Daí que neste estudo os dois aspetos considerados com maior influência na vida dos jovens são a idade – que marca as várias fases da sua emancipação – e o nível de empoderamento. Dentro deste último, o primeiro critério é, precisamente, a educação.

Demografia desfavorável

Numa fase seguinte, quando a formação está concluída, importa, para João Seixas, “inserir os jovens na sociedade”, dando-lhes as condições necessárias para o fazer: mobilidade urbana e nacional eficiente e tendencialmente gratuita, equipamentos sociais e culturais acessíveis, etc.

A par disso, é relevante para o urbanista a formulação de programas de incentivo à participação comunitária. “Isto não são palavras vagas, [o que defendo] é mesmo chamá–los para intervir, para debater, para proporem o que pode ser melhorado na sua cidade, na sua freguesia, no seu bairro, de forma não se sentirem tão sozinhos e desfasados da sociedade”.
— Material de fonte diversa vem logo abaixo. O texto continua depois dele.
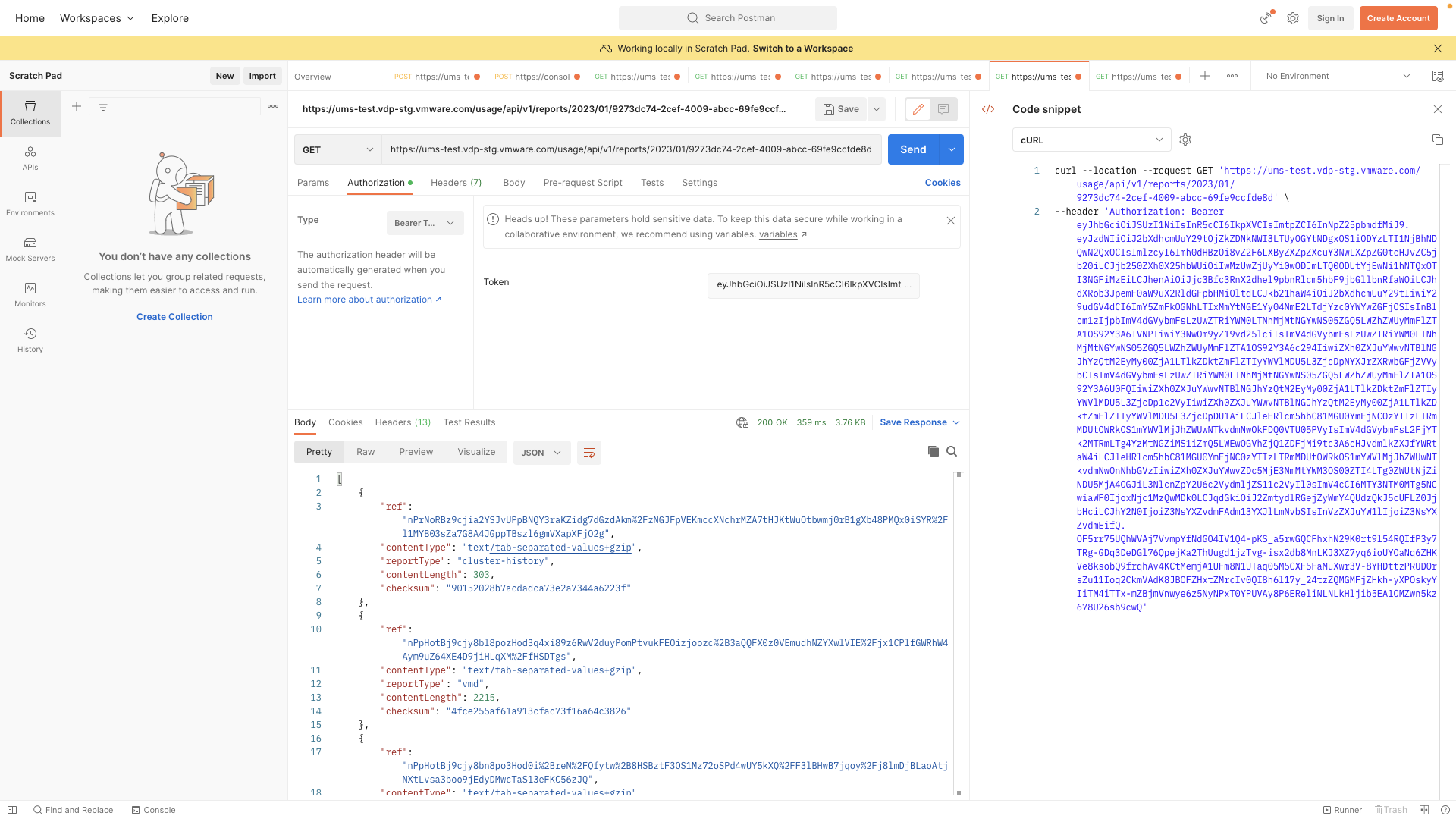Screen dimensions: 1456x819
Task: Select the Raw response view tab
Action: [366, 452]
Isto não quer dizer, no entanto, que os jovens não tenham participação cívica. Ela existe, mas é feita de outras formas, de acordo com a professora da Universidade do Porto e investigadora do CIIE-Centro de Investigação e de Intervenção Educativas, Isabel Menezes. “As pessoas participam mais do que gerações anteriores, mas essas formas de participação são formas muitas vezes mais líquidas, mais específicas, mais motivadas por causas particulares e isso quer dizer que a sua eficácia também é variada.” São exemplo as manifestações, preenchimento de petições, discussões públicas, entre outras.
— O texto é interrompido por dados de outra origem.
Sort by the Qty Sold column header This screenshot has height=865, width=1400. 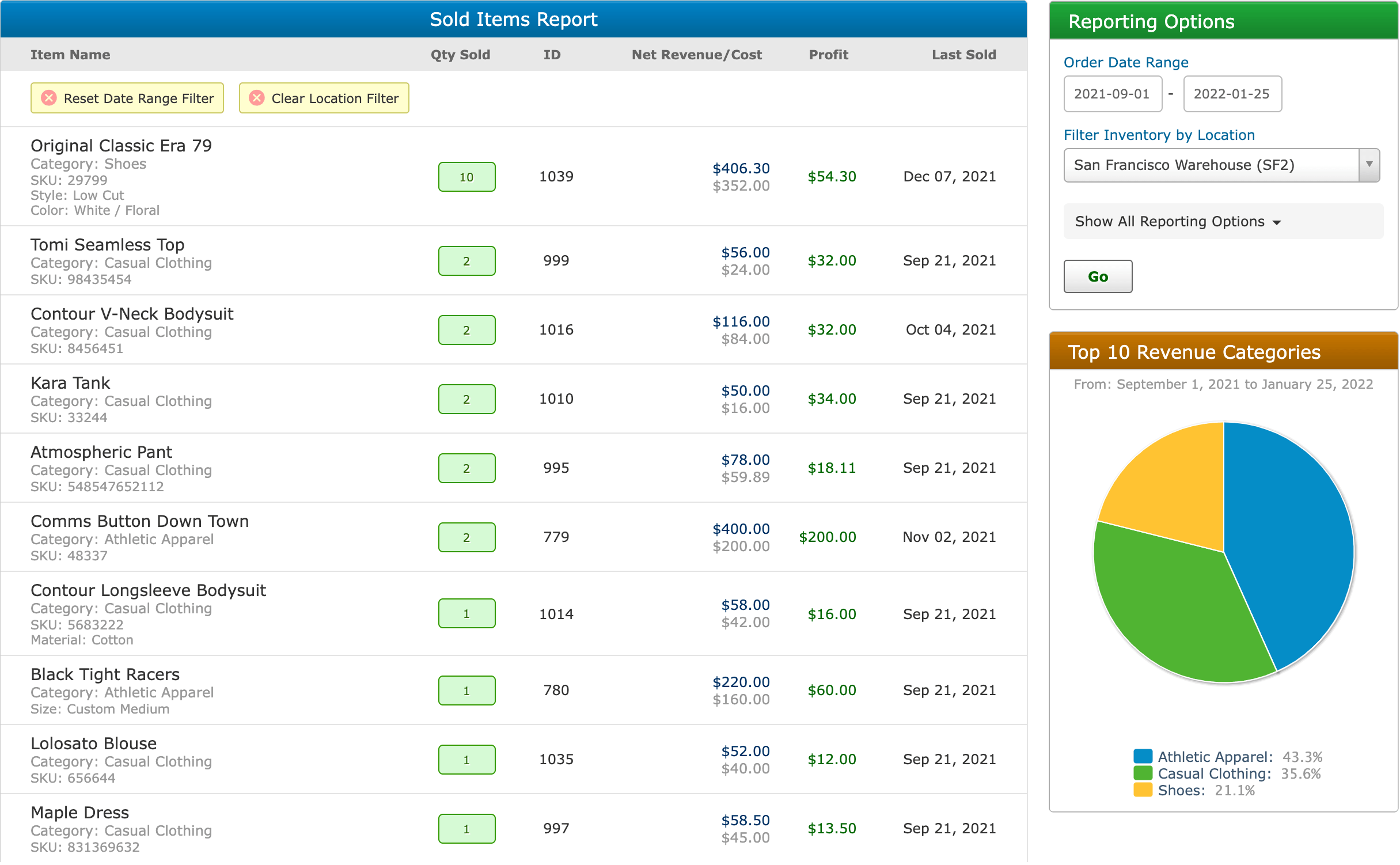(x=460, y=55)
E a eficácia destas formas de participação cívica é “variada” – podendo mesmo ser nula, na visão da docente – pois a própria demografia do país não a favorece.

Segundo dados de 2024, recolhidos pela Pordata, Portugal é o país mais envelhecido da UE, a par com Itália. Mais de 2,5 milhões de pessoas têm 65 anos ou mais. “O envelhecimento verifica-se ainda no número de indivíduos em idade ativa por idoso: há 2,6 ativos por cada idoso. Há 20 anos, eram 4 ativos por cada idoso“, segundo a base de dados.

Isabel Menezes
Investigadora de psicologia da Universidade do Porto

Daí que Isabel Menezes acredite existirem dificuldades acrescidas. “Os jovens são hoje menos do que eram, em termos comparativos com as outras gerações e, portanto, isso também significa, do ponto de vista, por exemplo, dos discursos eleitorais dos partidos políticos, que, apesar de alguma retórica se manter, as questões de juventude são, na prática, menos relevantes”, frisa.

“As nossas democracias, em termos de pirâmide etária, têm mais pessoas velhas do que havia na década de 1970 e, portanto, a juventude não é uma prioridade política”, diz a investigadora.

Este artigo faz parte do projeto Lisboa faz-te feliz?, um projeto jornalístico audiovisual no qual entrevistamos 25 jovens que residem, estudam, trabalham ou frequentam a cidade de Lisboa. As entrevistas, disponíveis em vídeo, vão ser publicadas entre outubro de 2025 e março de 2026. O projeto inclui, ainda, 2 debates ao vivo e a apresentação de um documentário.